Work order:
Begin with the line containing "Image resolution: width=828" and copy each line exactly through the last line of the entries, inclusive.

'''

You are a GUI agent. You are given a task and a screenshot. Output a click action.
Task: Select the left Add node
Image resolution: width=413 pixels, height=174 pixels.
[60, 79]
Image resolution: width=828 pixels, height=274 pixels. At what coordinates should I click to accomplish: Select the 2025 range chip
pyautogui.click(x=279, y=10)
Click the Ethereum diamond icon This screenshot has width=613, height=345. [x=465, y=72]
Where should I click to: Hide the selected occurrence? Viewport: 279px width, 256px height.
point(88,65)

'''

Answer to the exercise:
Image resolution: width=828 pixels, height=274 pixels. At what coordinates should I click to accomplish: Select the 2025 range chip
pyautogui.click(x=279, y=10)
Click the Ethereum diamond icon This screenshot has width=613, height=345. [x=465, y=72]
Where should I click to: Hide the selected occurrence? Viewport: 279px width, 256px height.
point(88,65)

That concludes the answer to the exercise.